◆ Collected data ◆
——

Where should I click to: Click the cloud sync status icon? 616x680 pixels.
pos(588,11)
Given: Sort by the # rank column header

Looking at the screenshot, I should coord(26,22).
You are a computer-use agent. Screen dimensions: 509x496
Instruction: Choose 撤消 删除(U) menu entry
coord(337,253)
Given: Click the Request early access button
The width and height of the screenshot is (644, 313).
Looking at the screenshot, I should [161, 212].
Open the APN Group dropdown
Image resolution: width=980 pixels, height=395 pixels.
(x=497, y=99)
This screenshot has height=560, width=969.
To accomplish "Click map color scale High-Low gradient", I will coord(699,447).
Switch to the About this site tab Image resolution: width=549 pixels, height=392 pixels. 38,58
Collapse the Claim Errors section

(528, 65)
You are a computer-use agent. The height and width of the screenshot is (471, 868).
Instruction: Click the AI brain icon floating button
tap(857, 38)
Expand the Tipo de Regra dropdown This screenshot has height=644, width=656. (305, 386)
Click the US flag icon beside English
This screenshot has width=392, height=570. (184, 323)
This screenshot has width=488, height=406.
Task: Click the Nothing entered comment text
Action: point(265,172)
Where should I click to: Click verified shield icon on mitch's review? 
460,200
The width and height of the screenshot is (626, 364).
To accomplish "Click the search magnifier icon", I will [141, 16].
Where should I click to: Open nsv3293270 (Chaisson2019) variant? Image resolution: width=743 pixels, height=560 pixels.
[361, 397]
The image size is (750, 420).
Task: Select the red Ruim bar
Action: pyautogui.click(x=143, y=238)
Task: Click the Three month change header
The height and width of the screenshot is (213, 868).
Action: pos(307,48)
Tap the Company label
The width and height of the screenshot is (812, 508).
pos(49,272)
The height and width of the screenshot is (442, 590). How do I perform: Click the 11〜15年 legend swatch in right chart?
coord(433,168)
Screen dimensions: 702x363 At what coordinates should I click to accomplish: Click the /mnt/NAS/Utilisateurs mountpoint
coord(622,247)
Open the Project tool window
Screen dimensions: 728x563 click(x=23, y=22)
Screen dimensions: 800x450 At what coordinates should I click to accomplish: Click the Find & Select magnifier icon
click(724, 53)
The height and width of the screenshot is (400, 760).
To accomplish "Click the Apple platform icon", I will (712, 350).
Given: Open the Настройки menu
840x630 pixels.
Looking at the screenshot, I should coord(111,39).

——

◆ What is expected ◆
The line with "Image resolution: width=980", the last line of the data above, and every line between them should be duplicated exactly, with nothing else.

◆ Response area ◆
Image resolution: width=980 pixels, height=395 pixels.
(x=497, y=99)
This screenshot has height=560, width=969.
To accomplish "Click map color scale High-Low gradient", I will coord(699,447).
Switch to the About this site tab Image resolution: width=549 pixels, height=392 pixels. 38,58
Collapse the Claim Errors section

(528, 65)
You are a computer-use agent. The height and width of the screenshot is (471, 868).
Instruction: Click the AI brain icon floating button
tap(857, 38)
Expand the Tipo de Regra dropdown This screenshot has height=644, width=656. (305, 386)
Click the US flag icon beside English
This screenshot has width=392, height=570. (184, 323)
This screenshot has width=488, height=406.
Task: Click the Nothing entered comment text
Action: point(265,172)
Where should I click to: Click verified shield icon on mitch's review? 
460,200
The width and height of the screenshot is (626, 364).
To accomplish "Click the search magnifier icon", I will [141, 16].
Where should I click to: Open nsv3293270 (Chaisson2019) variant? Image resolution: width=743 pixels, height=560 pixels.
[361, 397]
The image size is (750, 420).
Task: Select the red Ruim bar
Action: pyautogui.click(x=143, y=238)
Task: Click the Three month change header
The height and width of the screenshot is (213, 868).
Action: pos(307,48)
Tap the Company label
The width and height of the screenshot is (812, 508).
pos(49,272)
The height and width of the screenshot is (442, 590). How do I perform: Click the 11〜15年 legend swatch in right chart?
coord(433,168)
Screen dimensions: 702x363 At what coordinates should I click to accomplish: Click the /mnt/NAS/Utilisateurs mountpoint
coord(622,247)
Open the Project tool window
Screen dimensions: 728x563 click(x=23, y=22)
Screen dimensions: 800x450 At what coordinates should I click to accomplish: Click the Find & Select magnifier icon
click(724, 53)
The height and width of the screenshot is (400, 760).
To accomplish "Click the Apple platform icon", I will (712, 350).
Given: Open the Настройки menu
840x630 pixels.
Looking at the screenshot, I should coord(111,39).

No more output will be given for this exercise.